A questo punto gli avvocati difensori delle parti potranno depositare in cancelleria del tribunale le loro memorie scritte contenenti un riepilogo del procedimento, unitamente a tutte le motivazioni in fatto e diritto che sostengano quanto da loro sostenuto in giudizio. Questi scritto difensivo finale viene detto “restrictus iuris et facti”.
Il “difensore del vincolo” (parte pubblica e figura istituzionale del tribunale che tende a dimostrare, contrariamente ai coniugi, tutti gli elementi che mettano in luce la validità del vincolo matrimoniale), successivamente al deposito delle difese delle parti, dovrà elaborare delle memorie, o osservazioni, (c.d. “animadversiones”) a favore del vincolo matrimoniale.
Il codice prevede inoltre delle ulteriori repliche dei difensori delle parti successive al deposito delle osservazioni del difensore del vincolo. Nella prassi tuttavia è raro trovare delle repliche posto che sia il “restrictus” che le “animadversiones” sono solitamente molto corposi e contengono tutto quello che era possibile esporre da parte dell’avvocato in favore del proprio assistito, ovvero dal difensore del vincolo in favore del matrimonio.
Sulla base pertanto di tutti gli atti processuali, delle difese delle parti e delle osservazioni del difensore del vincolo, il collegio, formato di solito da tre giudici, procederà ad emettere la sentenza dopo una discussione a porte chiuse. Il dispositivo circa la risposta affermativa o negativa al dubbio concordato (e cioè se consti o meno la nullità del matrimonio per un determinato capo previsto dal codice) viene votato dai giudici a maggioranza assoluta.
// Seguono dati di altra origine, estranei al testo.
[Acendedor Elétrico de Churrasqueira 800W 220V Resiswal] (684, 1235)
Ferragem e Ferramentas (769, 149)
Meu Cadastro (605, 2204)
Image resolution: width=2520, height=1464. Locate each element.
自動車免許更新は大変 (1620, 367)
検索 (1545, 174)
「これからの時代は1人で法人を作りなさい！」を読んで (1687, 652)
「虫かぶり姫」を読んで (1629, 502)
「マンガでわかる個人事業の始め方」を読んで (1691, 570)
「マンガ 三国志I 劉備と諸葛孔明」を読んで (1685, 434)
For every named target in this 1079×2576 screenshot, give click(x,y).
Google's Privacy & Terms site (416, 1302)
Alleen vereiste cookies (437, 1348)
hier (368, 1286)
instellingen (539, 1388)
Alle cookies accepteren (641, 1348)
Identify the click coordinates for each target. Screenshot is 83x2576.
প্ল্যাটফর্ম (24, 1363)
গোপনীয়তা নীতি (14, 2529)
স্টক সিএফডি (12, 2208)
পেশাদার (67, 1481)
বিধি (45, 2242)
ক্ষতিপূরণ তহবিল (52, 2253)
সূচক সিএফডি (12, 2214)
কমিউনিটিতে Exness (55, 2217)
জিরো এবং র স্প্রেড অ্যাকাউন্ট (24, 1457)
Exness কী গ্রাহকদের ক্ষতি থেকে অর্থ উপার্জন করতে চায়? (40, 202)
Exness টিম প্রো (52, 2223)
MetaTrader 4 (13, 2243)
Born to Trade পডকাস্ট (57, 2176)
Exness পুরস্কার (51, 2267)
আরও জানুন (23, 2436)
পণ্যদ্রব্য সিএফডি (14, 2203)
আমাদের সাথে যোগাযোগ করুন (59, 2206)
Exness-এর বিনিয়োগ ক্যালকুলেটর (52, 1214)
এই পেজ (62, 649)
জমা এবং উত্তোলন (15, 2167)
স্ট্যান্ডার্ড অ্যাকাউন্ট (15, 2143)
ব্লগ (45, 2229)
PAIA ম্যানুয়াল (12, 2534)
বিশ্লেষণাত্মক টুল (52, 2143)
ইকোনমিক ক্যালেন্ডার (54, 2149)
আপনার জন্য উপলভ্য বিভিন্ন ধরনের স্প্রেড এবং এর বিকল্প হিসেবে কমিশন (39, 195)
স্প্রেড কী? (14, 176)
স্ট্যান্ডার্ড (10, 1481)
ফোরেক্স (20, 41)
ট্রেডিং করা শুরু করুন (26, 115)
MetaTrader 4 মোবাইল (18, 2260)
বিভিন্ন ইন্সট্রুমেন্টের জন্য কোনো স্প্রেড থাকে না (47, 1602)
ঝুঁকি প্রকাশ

Mentre il dispositivo verrà comunicato alle parti subito dopo la decisione, le motivazioni della sentenza, scritte da uno dei tre giudici chiamato “ponente”, vengono pubblicate in un periodo successivo alla comunicazione del dispositivo. Il tempo impiegato per scrivere l’intera sentenza è legato al carico di lavoro del giudice ponente.